[GⅠフェブラリーステークス=2025年2月23日(日曜)東京競馬場、ダート1600メートル(4歳上)]
2014年のGⅠフェブラリーSは、競馬の神様のほんのわずかなさじ加減で、結果が大きく変わった一戦だった。
この年、田辺裕信騎手はテスタマッタに騎乗する予定だった。同馬はこのダートGⅠの2年前のチャンピオン。当然、期待がかかっていた。ところが、決戦を目前に思わぬ事態に襲われる。テスタマッタが屈腱炎を発症し、突然の引退を余儀なくされたのだ。

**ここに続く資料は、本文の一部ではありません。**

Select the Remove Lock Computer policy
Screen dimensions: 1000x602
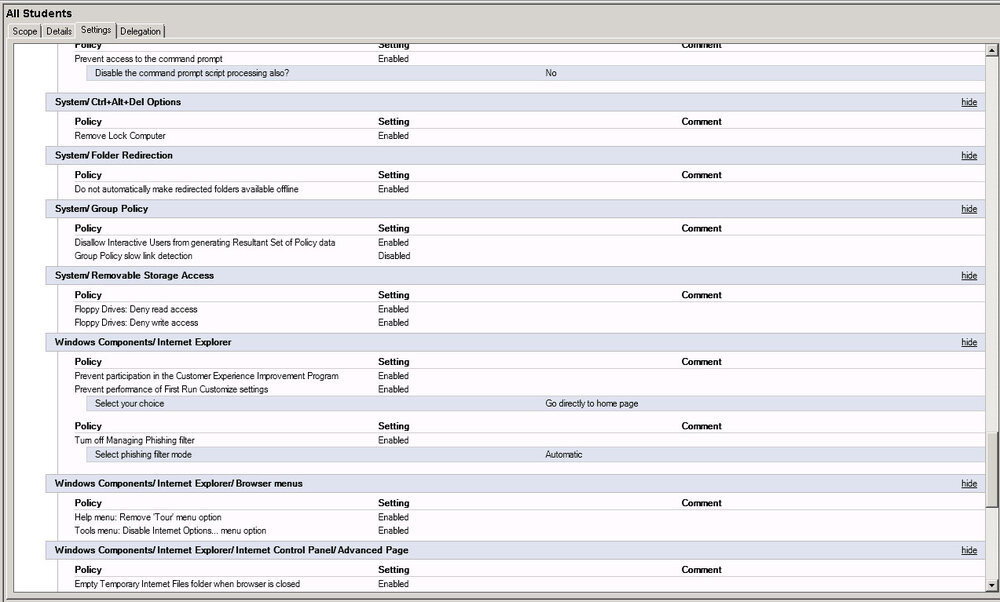120,136
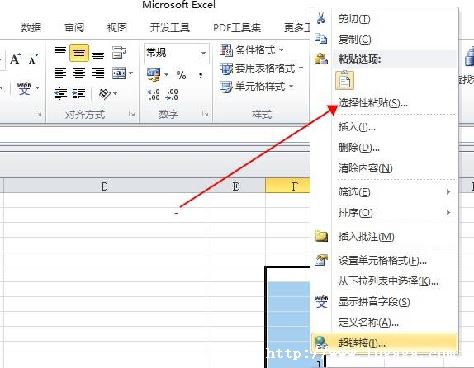
Task: Expand the Filter submenu arrow
Action: pyautogui.click(x=448, y=192)
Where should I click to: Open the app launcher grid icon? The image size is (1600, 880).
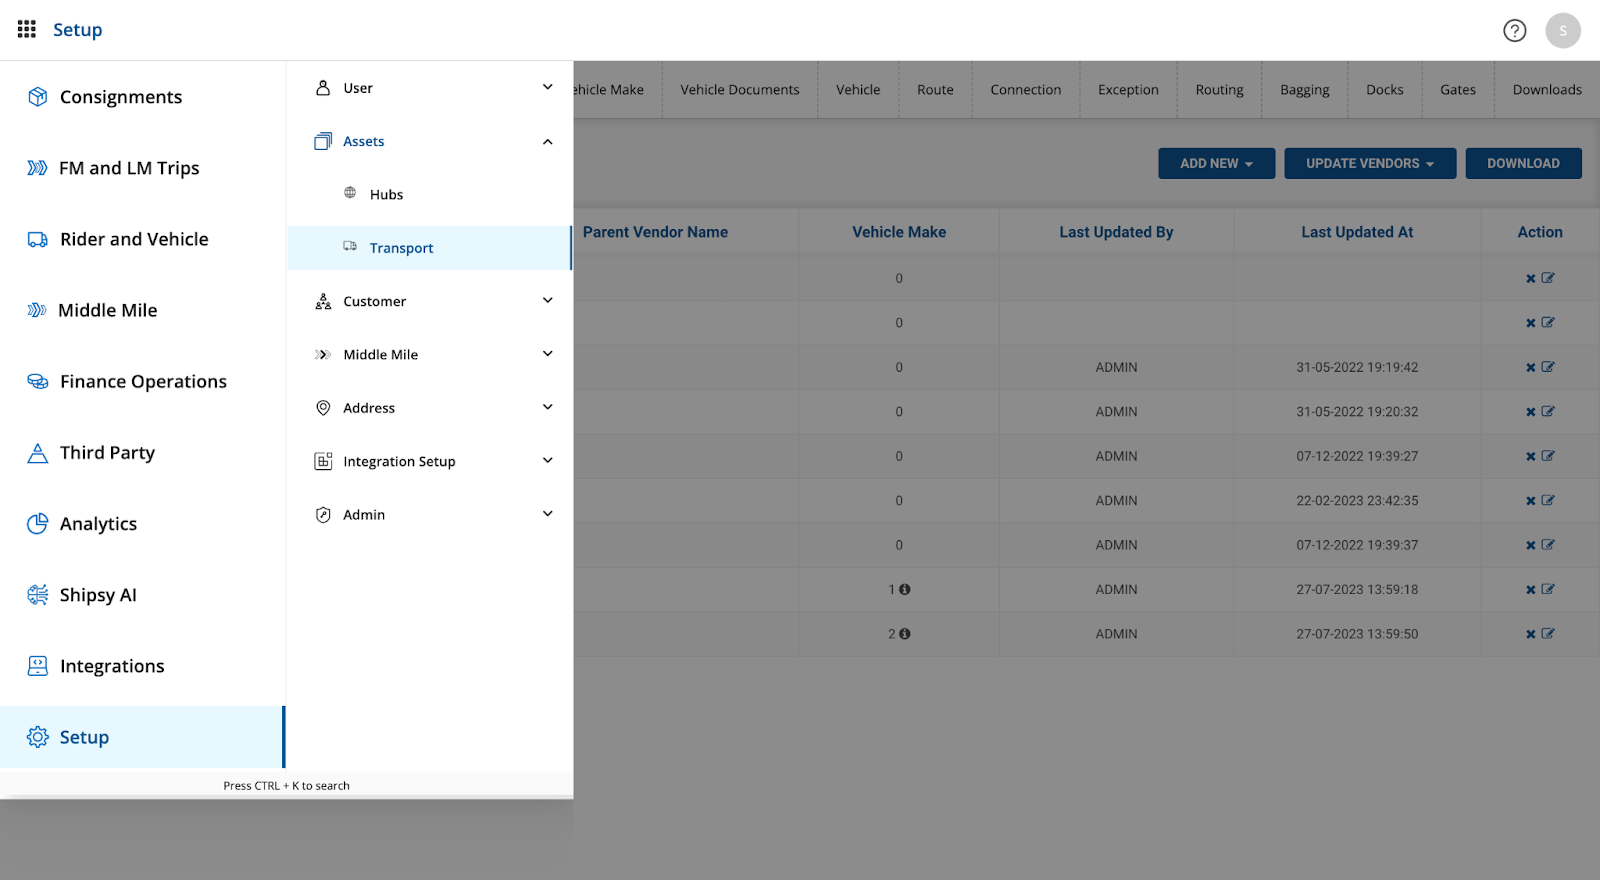pos(27,29)
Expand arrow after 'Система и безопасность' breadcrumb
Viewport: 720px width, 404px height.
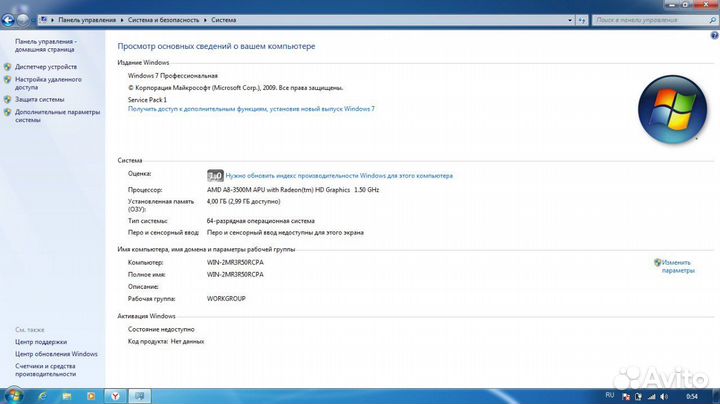[x=204, y=18]
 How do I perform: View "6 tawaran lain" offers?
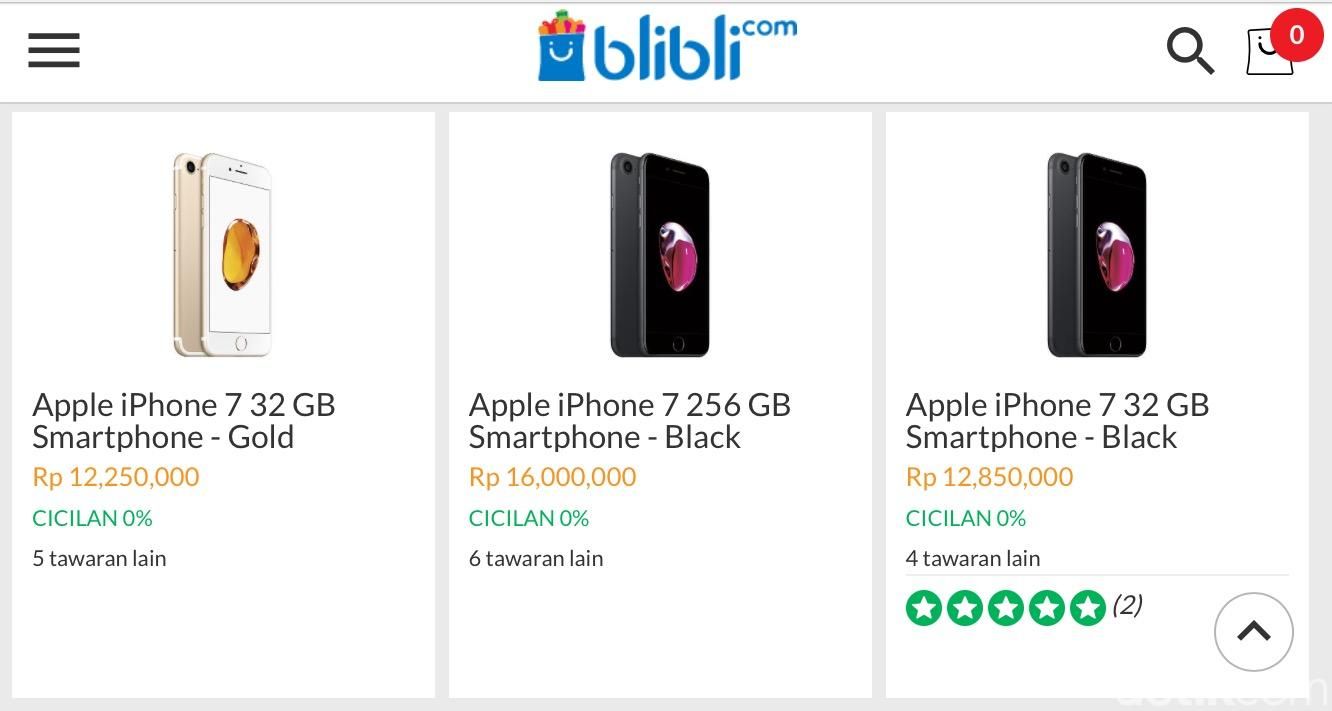click(x=536, y=558)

当時、まだGⅠ勝ちのなかった田辺騎手。この機会もまた、ビッグタイトルには縁がないまま終わるかと思われた。しかし、禍福はあざなえる縄のごとし。田辺騎手に救いの手を差し伸べたのは、テスタマッタを管理する村山明調教師だった。彼は、もう一頭の管理馬コパノリッキーの鞍上に、田辺騎手をそのままスライドさせたのだ。
もっとも、コパノリッキーは必ずしも出走できるわけではなかった。賞金順による除外対象馬で、出走の可否は抽選に委ねられていた。村山調教師は当時、こう語っていた。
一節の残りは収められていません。